Monday, March 14, 2005

Shariah

I found myself reaching into the depths of my anger yesterday, Bush, as I read about the continuing existence and practice of Islamic law in some parts of the world, and of the apparent desire on the part of some fundamentalist Iraqis to return to it, as their new constitution is debated. Punishments, as I'm sure you know, include lashings, amputations, stoning to death... I read of one instance where a man was sentenced (for runnng a brothel) to 80 lashes, followed by ten years in prison, followed by execution. For adultery, in Iran, a woman can be stoned to death by rocks that "should not be too large so that the person dies by being hit by one or two of them; they should not be so small either that they could not be defined as stones."

Well, I obviously know nothing about Islamic law, but to me a lot of what I read sounds fishily like male ego at work. Threaten my power or authority (as in the case of two teachers who joined a demonstration in Saudi Arabia), and you'll get 1,500 lashes, to be administered in front of your family, students, and colleagues. Steal my wallet, I'll cut off your hand. Steal my wife... And I'll see her sentenced to death to avenge my honor. "Honor killings", in Pakistan and elsewhere, have been in the news in recent weeks: apparently, even if a woman is raped, she's required to produce four male witnesses, or is otherwise presumed to be the guilty party. It all harks back to the medieval (and probably pre-medieval) notion that "our" womenfolk are chattel, belongings, along with the sheep and the goats and the household furniture, and therefore have no standing as human beings in their own right.

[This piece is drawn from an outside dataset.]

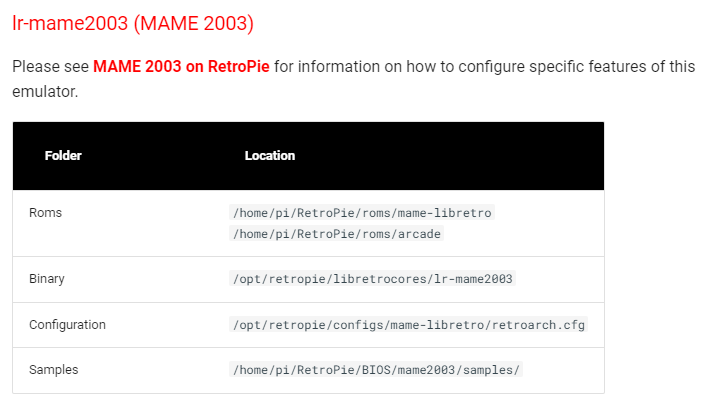Click the Roms row label
Viewport: 712px width, 410px height.
point(45,213)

I think that most of us non-fundamentalist Islamic folk would condemn these practices as barbaric, Bush. And yet, what leaves me particularly uncomfortable is the notion that it all comes back to the idea of ownership--and the power we ascribe to it. About protecting what's mine, and being sure that no other man lays his hands on it. Which seems to me is basically what you're preaching in your promotion of this "ownership society" you keep talking about with such pride. What I'm talking about in this instance is perhaps the dark side of that notion, but no matter which side you look at, one coin is still one coin. Ownership, to my mind, appeals to the baser side of the human consciousness, not to its higher values.

And it's not that we, in our supposedly civilized Western society, have evolved away from all of that old darkness. Speaking from my own experience, I remember very distinctly, as a young man, suffering from insane jealousy when it came to the women I loved--a jealousy that surely emanated from that same sense of ownership, of seigneurial rights that, when transgressed, aroused fits of anger I was barely able to contain. There were times I myself could surely have killed, had I not been restrained by fear of the consequences, and by then current social mores. And, when betrayed, I would be more likely to have killed the woman than the man: that's where my anger was directed. I confess to this unpalatable reality without pride, Bush, but rather in the interests of truth.

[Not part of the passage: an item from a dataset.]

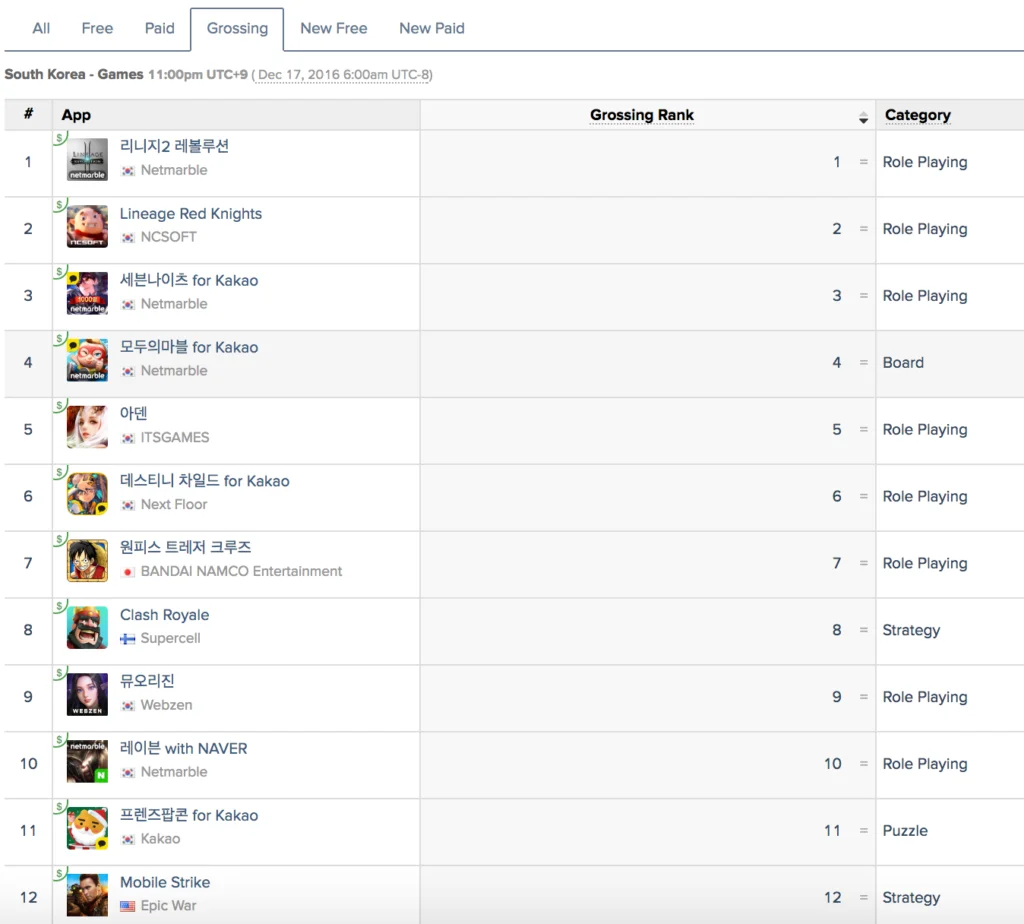Select the ITSGAMES app icon in row 5
Screen dimensions: 1024x924
coord(87,428)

If the genes that govern the male ego (can genes govern egos, Bush? I'm not entirely sure; but I know what I mean, and I suspect that you will, too), if those genes are still so powerfully active in my mild-mannered, formerly British self, I suspect they're active in most other men as well. Our less noble nature will easily assert its possessiveness, when it comes to those things we think we own, whether property, women--or the truth.

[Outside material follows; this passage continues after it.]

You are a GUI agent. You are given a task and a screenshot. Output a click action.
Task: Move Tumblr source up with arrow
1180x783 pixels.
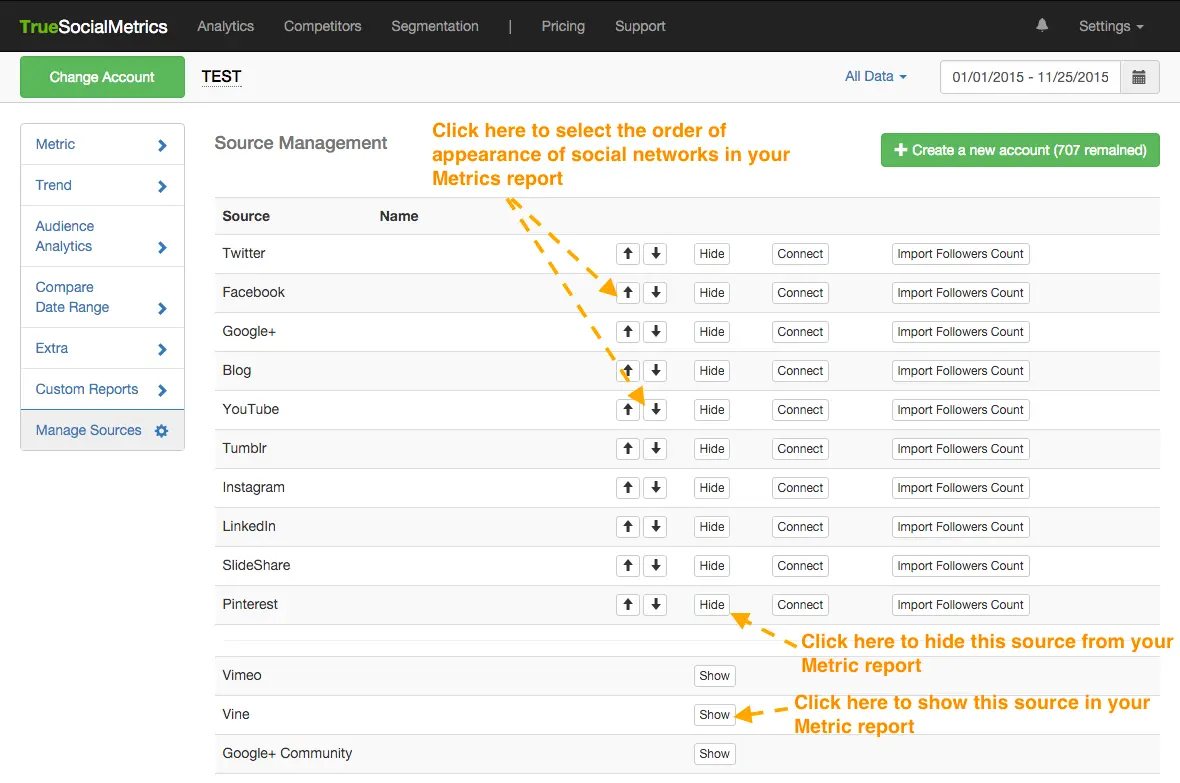pyautogui.click(x=628, y=449)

So I say let's look beyond ownership, Bush, if we're looking for those core values that define what we stand for as a society. Let's define ourselves, as men, by something other than what we own. With all those good things we are blessed with, why not let's model something other than greed and possessiveness in this world?

1 comment:

blogdog said...

Interesting perspective, Peter. The Middle East and Asian countries certainly don't have the patent on "seigneurial rights." We do a good enough job in this country brainwashing people into believing that women don't know what to do with their own bodies, and should let the government tell them what to do. This isn't just about abortion; it's also about contraception, or any measure designed to reduce women's usefulness as breeding animals.

It isn't just the neocon bad guys who further such agendas, either; the whole backlash against feminism has become a popular concept, even among educated young women. "Oh, I'm not one of THOSE." Substitute "liberal" for "feminist" and the equation comes out the same.